### GIVEN DATA
---
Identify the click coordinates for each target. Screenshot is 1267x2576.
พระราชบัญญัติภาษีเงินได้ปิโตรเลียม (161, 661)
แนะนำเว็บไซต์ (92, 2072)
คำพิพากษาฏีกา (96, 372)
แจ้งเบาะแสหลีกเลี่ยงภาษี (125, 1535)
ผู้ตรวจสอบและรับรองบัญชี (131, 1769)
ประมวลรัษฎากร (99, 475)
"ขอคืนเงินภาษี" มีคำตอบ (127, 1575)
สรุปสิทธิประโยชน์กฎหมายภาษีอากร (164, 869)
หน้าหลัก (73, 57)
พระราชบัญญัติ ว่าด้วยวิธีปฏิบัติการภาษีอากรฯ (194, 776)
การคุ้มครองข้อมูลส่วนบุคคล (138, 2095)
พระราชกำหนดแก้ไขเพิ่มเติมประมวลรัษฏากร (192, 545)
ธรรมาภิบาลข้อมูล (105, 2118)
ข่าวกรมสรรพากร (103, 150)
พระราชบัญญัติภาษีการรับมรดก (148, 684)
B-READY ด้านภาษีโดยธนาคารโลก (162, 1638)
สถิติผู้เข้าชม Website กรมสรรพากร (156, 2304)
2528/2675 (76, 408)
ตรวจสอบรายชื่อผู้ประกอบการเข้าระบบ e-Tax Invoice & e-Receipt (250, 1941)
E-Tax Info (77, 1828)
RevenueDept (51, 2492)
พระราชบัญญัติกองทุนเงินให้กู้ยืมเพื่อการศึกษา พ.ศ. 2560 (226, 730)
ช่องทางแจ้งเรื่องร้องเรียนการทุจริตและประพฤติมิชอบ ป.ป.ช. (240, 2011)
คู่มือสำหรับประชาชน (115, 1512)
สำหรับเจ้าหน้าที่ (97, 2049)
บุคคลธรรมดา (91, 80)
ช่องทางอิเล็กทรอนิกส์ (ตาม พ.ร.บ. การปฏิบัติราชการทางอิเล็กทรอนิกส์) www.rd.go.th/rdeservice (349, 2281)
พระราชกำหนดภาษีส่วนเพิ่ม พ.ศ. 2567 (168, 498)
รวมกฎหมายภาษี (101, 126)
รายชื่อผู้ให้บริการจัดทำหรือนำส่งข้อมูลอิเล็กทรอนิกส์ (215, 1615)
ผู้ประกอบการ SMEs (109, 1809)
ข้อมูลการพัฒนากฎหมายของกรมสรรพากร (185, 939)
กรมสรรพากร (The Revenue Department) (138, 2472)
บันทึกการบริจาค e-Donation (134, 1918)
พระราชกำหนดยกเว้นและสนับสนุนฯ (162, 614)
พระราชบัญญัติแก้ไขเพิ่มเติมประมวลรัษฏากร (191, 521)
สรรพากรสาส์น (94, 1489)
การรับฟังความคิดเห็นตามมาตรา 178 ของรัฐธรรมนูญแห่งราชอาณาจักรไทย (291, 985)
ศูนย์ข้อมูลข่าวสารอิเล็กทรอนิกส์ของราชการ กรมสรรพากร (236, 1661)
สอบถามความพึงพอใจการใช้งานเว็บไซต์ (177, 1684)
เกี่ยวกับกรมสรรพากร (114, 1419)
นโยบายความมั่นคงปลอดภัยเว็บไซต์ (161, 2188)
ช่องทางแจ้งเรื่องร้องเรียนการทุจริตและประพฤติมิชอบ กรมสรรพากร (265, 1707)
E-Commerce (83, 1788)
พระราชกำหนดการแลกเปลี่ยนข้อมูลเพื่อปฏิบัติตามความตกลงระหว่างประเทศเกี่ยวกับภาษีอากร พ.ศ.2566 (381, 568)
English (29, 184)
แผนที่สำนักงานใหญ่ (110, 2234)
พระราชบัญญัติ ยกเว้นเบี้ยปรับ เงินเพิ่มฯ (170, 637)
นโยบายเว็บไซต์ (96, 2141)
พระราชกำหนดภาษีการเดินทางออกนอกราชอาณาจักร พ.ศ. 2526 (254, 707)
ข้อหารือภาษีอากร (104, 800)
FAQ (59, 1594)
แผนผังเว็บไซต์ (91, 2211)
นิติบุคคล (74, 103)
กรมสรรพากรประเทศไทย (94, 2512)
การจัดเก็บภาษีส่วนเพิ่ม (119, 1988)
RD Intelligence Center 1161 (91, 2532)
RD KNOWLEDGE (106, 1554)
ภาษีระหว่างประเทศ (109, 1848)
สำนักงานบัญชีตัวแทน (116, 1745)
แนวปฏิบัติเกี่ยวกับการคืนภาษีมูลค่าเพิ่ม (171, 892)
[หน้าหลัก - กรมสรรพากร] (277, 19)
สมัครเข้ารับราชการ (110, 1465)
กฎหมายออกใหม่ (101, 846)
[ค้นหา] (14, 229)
---
### ASSIGNMENT
Starting at the first line of the material above, reproduce each line exactly up to and including the line with "พระราชบัญญัติกองทุนเงินให้กู้ยืมเพื่อการศึกษา พ.ศ. 2560".

### RESPONSE FOR THIS EXERCISE
Identify the click coordinates for each target. Screenshot is 1267x2576.
พระราชบัญญัติภาษีเงินได้ปิโตรเลียม (161, 661)
แนะนำเว็บไซต์ (92, 2072)
คำพิพากษาฏีกา (96, 372)
แจ้งเบาะแสหลีกเลี่ยงภาษี (125, 1535)
ผู้ตรวจสอบและรับรองบัญชี (131, 1769)
ประมวลรัษฎากร (99, 475)
"ขอคืนเงินภาษี" มีคำตอบ (127, 1575)
สรุปสิทธิประโยชน์กฎหมายภาษีอากร (164, 869)
หน้าหลัก (73, 57)
พระราชบัญญัติ ว่าด้วยวิธีปฏิบัติการภาษีอากรฯ (194, 776)
การคุ้มครองข้อมูลส่วนบุคคล (138, 2095)
พระราชกำหนดแก้ไขเพิ่มเติมประมวลรัษฏากร (192, 545)
ธรรมาภิบาลข้อมูล (105, 2118)
ข่าวกรมสรรพากร (103, 150)
พระราชบัญญัติภาษีการรับมรดก (148, 684)
B-READY ด้านภาษีโดยธนาคารโลก (162, 1638)
สถิติผู้เข้าชม Website กรมสรรพากร (156, 2304)
2528/2675 (76, 408)
ตรวจสอบรายชื่อผู้ประกอบการเข้าระบบ e-Tax Invoice & e-Receipt (250, 1941)
E-Tax Info (77, 1828)
RevenueDept (51, 2492)
พระราชบัญญัติกองทุนเงินให้กู้ยืมเพื่อการศึกษา พ.ศ. 2560 (226, 730)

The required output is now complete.